Cepsa despede 48 trabalhadores em Portugal, após promessas de manter todos os postos de trabalho
Lisboa, 02 Jul (Lusa) - A Cepsa vai despedir 48 trabalhadores em Portugal, disse hoje à agência Lusa fonte oficial da petrolífera, três meses após a administração da empresa ter garantido que não haveria despedimentos no país após a compra das estações da Total.
"Houve necessidade de se proceder a um ajuste no quadro de pessoal da Cepsa de modo a fazer face aos constrangimentos de mercado, reduzindo-se 48 trabalhadores, num universo de 228", disse fonte oficial da empresa.

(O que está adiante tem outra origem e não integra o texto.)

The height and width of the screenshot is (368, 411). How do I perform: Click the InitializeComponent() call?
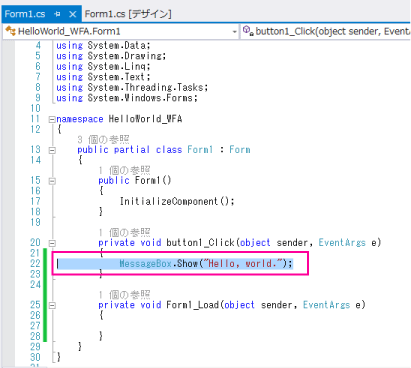(x=177, y=201)
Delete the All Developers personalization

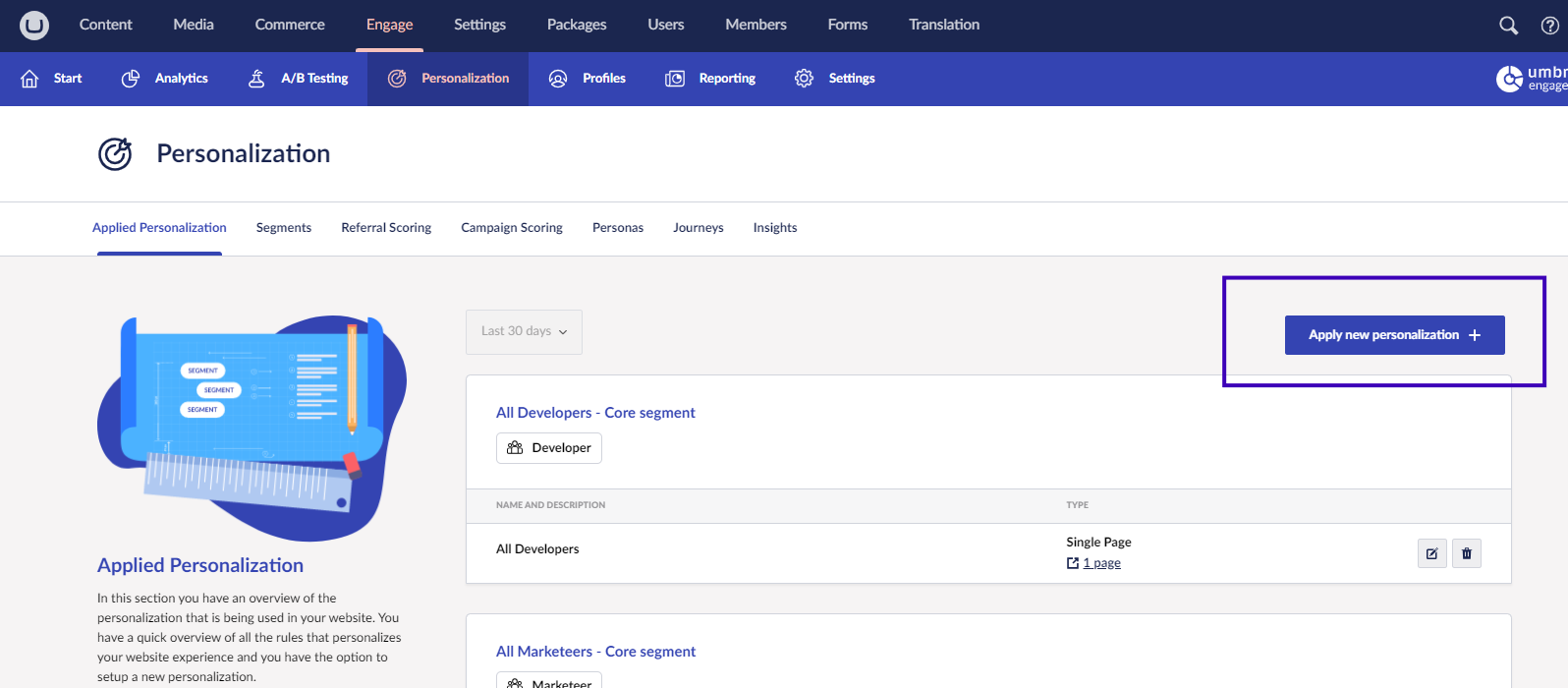[x=1466, y=553]
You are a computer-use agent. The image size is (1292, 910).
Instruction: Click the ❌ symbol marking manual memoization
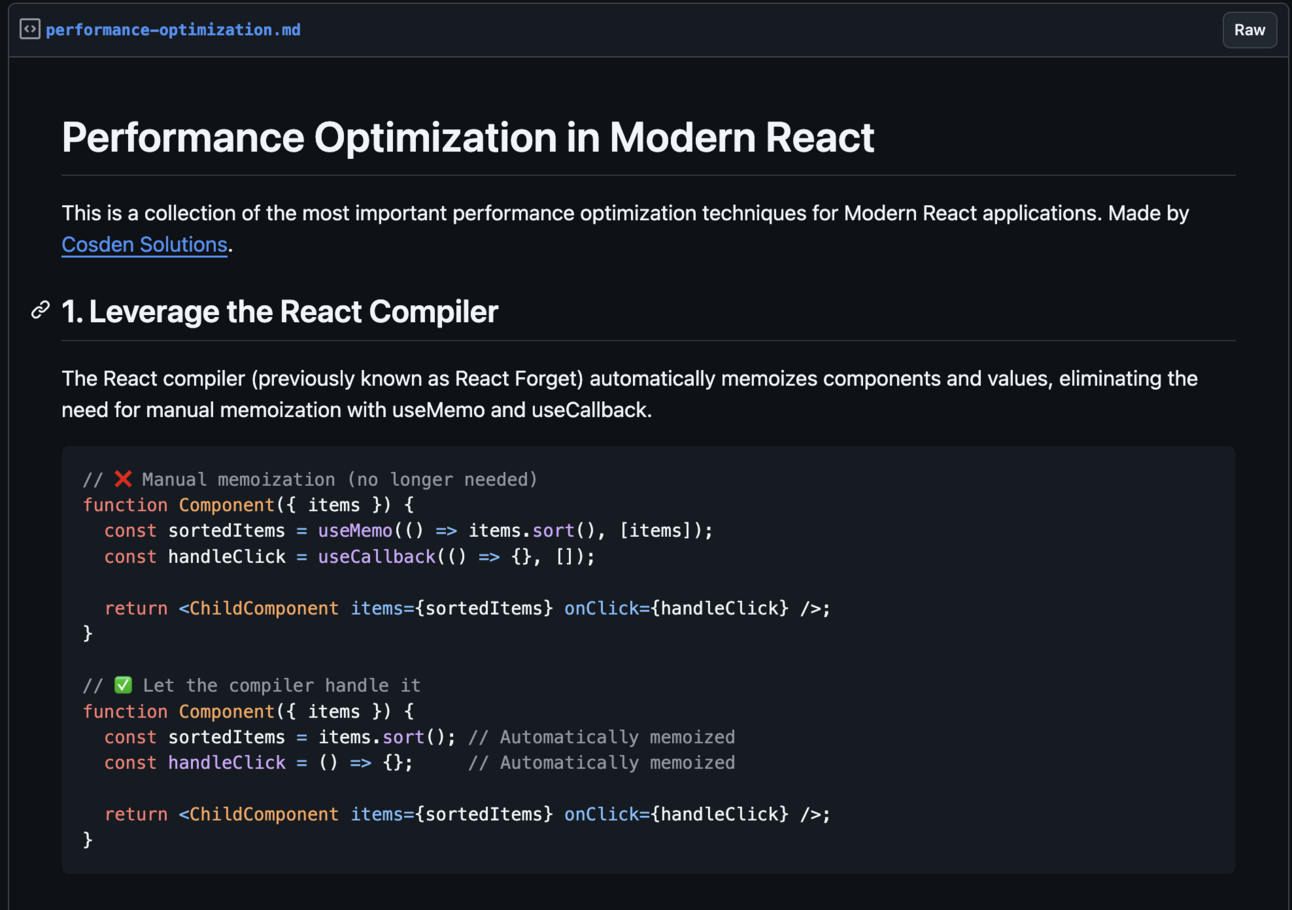[124, 478]
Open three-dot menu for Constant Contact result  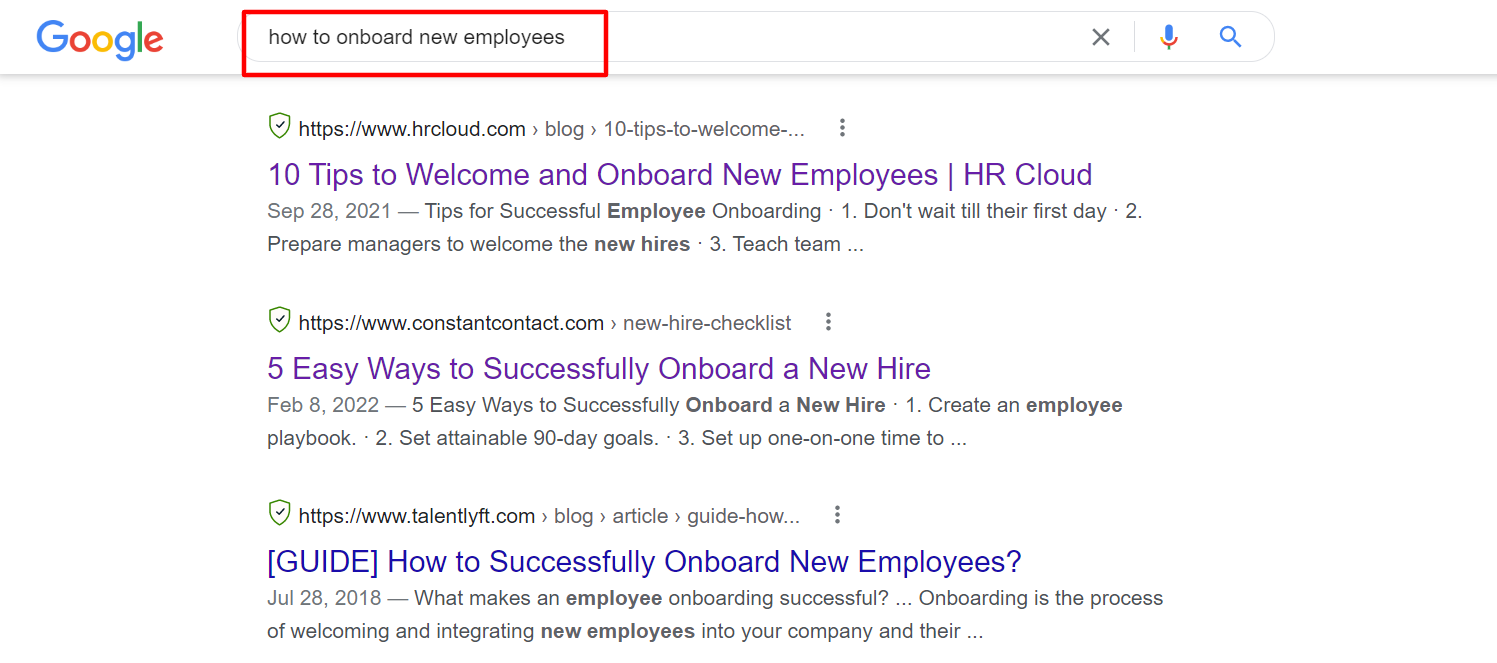828,322
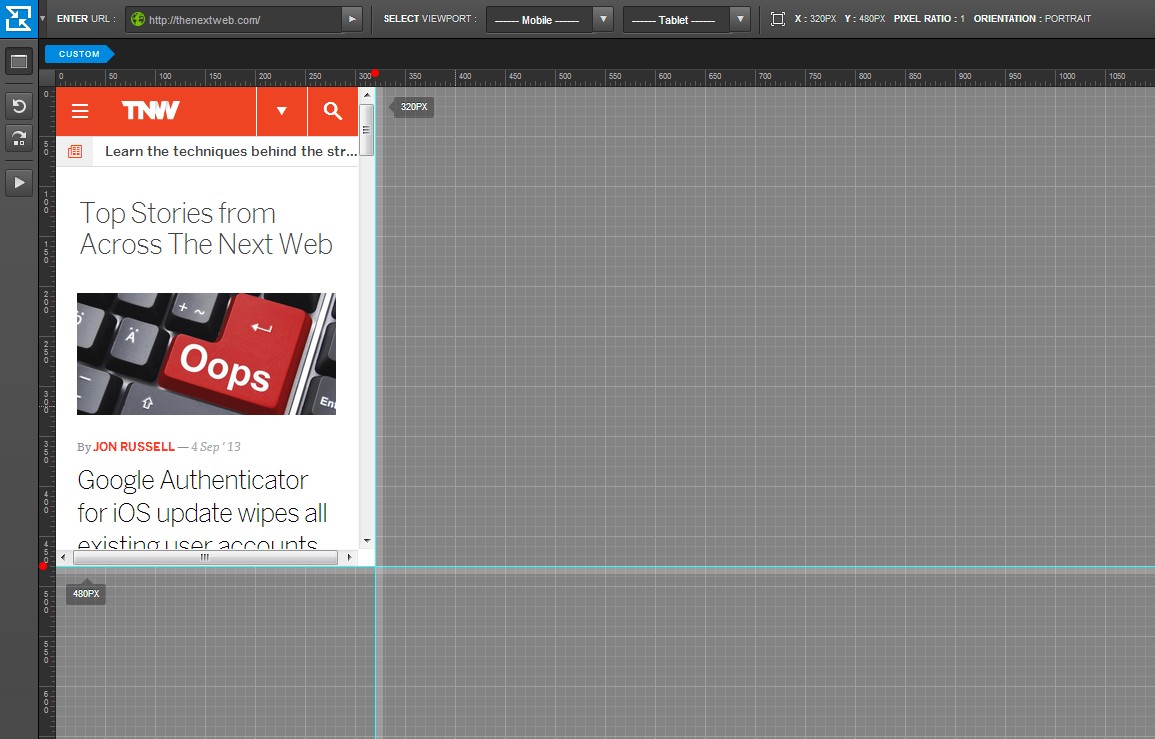Viewport: 1155px width, 739px height.
Task: Click the Go arrow beside the URL field
Action: click(351, 19)
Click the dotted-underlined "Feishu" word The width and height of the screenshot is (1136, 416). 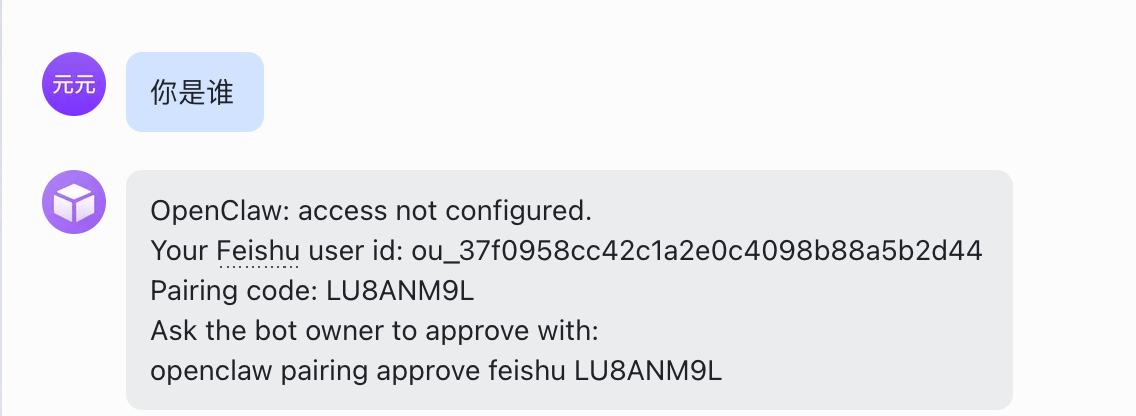pos(258,251)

A Cepsa Portuguesa promete no entanto "compensar o trabalho e compromisso solidário que os trabalhadores afectados no seu posto de trabalho até à data tiveram para com a empresa", disse a mesma fonte à agência Lusa.
Em declarações à agência Lusa a 30 de Abril, o administrador-delegado da Cepsa em Portugal, Luis Sobral, afastou a hipótese de despedimentos e de encerramento de estações de serviço como resultado da aquisição das operações nacionais da Total, garantindo mesmo que a aposta seria "a de continuar a crescer".
"As 302 estações de serviço vão ter a marca Cepsa/Total e são para manter, com todos os postos de trabalho e pessoas", disse então Luís Sobral.
A CEPSA garante agora que vai oferecer condições superiores às que a legislação actual exige e assegura que prestará apoio e assistência na colocação dos trabalhadores noutras empresas, através de um serviço de `outplacement`.
Fonte do grupo de trabalhadores que a CEPSA vai dispensar à Lusa que, quanto a valores, o que a empresa está a oferecer aos funcionários com quem está a negociar as rescisões dos contratos são "os mínimos legais".
"Na terça-feira chamaram os trabalhadores e numa conversa de cinco minutos disseram-lhes o que lhes ia acontecer, se iam para a rua ou se continuavam na empresa", disse a fonte dos trabalhadores.
Os trabalhadores afectados estão tentar criar uma comissão para salvaguardar os seus interesses.
Dia 30 de Junho foi realizada a fusão jurídica da Total Portugal com a Cepsa Portuguesa, com a consequente incorporação da rede de estações de serviço, dos negócios de lubrificantes e outros derivados de petróleo, pertencentes à petrolífera francesa Total na Cepsa Portuguesa Petróleos, SA.
Segundo a CEPSA a fusão ocorreu porque se verificou ser "possível adoptar uma única estrutura, que permitisse aproveitar as sinergias de desenvolvimento de algumas actividades de forma integrada, bem como optimizar os custos operacionais e os recursos disponíveis, permitindo uma maior racionalização dos meios e dos recursos económicos e, ao mesmo tempo, a criação de uma empresa mais competitiva no mercado português".